In the wee hours of Tuesday morning, 33,000 New York City transit workers did the unthinkable: They went on strike. For a quarter-century, transit negotiations in Gotham have been cliff-hangers, but each time, just as the last contract was expiring, a deal for a new one emerged, and threatened strikes did not materialize. Over those years, strikes of any kind became increasingly rare in the United States, as the use of replacement workers and threats to shut down or move operations made unions loath to use what was once a common weapon.
The current transit walkout was especially surprising, since it came in spite of a New York State law that makes public employee strikes illegal and imposes harsh penalties on striking unions and individual strikers.
Transport Workers Union Local 100 took the big risk of striking because it had little choice in the face of seemingly deliberate provocation by the Metropolitan Transportation Authority (MTA), which runs the New York City bus and subway system. The biggest sticking point in bargaining was not wages but the demand by the transit agency for radical changes in health benefits and pensions for future workers.

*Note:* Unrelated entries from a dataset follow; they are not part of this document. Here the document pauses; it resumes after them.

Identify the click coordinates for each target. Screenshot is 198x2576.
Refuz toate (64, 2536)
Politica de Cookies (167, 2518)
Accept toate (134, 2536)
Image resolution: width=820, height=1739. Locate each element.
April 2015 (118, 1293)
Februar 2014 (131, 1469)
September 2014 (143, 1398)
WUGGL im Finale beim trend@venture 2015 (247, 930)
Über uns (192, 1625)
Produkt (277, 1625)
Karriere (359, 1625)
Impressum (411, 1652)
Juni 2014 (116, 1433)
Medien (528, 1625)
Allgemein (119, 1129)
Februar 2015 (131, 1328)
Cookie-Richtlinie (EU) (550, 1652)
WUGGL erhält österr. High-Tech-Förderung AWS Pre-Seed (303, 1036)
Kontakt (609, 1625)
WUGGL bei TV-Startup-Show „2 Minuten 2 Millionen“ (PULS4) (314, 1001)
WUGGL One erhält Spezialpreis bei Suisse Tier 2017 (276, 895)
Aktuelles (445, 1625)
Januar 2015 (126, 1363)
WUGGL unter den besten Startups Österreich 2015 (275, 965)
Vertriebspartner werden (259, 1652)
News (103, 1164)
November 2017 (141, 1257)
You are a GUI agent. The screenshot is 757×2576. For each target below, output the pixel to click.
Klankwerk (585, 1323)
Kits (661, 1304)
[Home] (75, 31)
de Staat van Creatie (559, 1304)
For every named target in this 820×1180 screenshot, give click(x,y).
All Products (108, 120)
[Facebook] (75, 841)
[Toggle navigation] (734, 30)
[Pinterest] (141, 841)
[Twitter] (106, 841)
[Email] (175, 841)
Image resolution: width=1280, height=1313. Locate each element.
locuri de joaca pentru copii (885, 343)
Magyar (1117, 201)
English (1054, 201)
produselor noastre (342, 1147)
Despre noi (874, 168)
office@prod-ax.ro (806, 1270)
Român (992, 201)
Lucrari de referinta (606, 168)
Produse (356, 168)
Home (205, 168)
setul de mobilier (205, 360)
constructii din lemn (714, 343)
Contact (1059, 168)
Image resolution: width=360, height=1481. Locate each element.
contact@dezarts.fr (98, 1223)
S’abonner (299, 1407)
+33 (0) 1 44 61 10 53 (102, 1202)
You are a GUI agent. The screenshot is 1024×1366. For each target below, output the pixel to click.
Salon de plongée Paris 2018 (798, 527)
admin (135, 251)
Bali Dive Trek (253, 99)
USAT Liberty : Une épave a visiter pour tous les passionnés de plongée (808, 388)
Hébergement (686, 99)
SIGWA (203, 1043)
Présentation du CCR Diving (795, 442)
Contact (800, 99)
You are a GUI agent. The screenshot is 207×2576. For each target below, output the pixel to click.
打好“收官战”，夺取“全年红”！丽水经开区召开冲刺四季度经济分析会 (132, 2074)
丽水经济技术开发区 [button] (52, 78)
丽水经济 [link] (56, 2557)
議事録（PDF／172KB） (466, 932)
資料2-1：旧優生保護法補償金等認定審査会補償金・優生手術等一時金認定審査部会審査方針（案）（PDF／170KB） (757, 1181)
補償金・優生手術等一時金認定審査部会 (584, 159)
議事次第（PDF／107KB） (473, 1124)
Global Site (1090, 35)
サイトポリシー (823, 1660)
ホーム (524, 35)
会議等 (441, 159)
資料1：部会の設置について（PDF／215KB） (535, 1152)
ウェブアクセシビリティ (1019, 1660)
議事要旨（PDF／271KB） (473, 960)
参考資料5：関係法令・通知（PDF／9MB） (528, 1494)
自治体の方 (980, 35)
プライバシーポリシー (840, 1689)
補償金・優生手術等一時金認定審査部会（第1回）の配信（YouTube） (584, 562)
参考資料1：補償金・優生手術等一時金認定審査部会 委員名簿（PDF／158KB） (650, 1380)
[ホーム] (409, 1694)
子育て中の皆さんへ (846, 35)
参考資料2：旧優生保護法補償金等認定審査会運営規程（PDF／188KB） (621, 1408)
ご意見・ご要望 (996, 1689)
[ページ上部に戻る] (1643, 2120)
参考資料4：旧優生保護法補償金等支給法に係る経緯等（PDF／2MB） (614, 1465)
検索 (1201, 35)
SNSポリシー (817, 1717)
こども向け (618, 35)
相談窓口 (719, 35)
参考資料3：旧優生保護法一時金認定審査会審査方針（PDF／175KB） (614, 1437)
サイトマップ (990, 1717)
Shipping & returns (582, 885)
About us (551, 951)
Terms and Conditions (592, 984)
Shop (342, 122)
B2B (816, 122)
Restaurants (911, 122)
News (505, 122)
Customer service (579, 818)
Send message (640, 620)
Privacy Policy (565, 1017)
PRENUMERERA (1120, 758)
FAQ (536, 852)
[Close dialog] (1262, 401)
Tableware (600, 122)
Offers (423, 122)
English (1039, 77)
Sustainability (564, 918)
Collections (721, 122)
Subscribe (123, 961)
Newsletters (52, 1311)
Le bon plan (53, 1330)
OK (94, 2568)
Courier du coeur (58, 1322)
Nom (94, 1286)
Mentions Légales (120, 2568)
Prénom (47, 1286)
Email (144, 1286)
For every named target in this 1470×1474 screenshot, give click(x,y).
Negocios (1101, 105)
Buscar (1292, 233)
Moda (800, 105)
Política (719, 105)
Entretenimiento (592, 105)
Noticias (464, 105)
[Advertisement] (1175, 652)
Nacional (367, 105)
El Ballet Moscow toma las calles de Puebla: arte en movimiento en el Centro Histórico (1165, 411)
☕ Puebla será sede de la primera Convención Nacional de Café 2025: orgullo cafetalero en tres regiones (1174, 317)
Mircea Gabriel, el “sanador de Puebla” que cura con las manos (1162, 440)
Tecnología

Currently, most transit workers can retire with full benefits once they have both worked at least twenty-five years and reached the age of 55. The MTA insisted on raising the retirement age to 62 and making new hires pay 2 percent of their salary toward health insurance. It did so in spite of repeated statements by the union and its president, Roger Toussaint, that they would not accept any contract that gave new workers worse conditions than those current union members enjoyed. At the very last minute, the MTA came up with a revised offer that no longer called for upping the retirement age but instead for new workers to contribute 4 percent more of their salary toward pension benefits than current workers, in effect a 4 percent reduction in pay. Finding this unacceptable, the men and women who at rallies chant “Who Moves New York? We Move New York” decided to stop doing just that.
The MTA position seems to have been driven more by ideology and politics than economics. This year the transit agency reported a $1 billion surplus. It claims that it will have massive deficits into the foreseeable future, and it may indeed face fiscal challenges, but the agency has such a poor record of financial projections that no one outside of its own ranks takes it numbers seriously. Furthermore, as Steven Greenhouse reported in the New York Times, over the course of the MTA’s proposed three-year contract, the increased pension contributions the agency wants from new workers would save it only $20 million, less than the cost of police overtime during the first two days of the strike.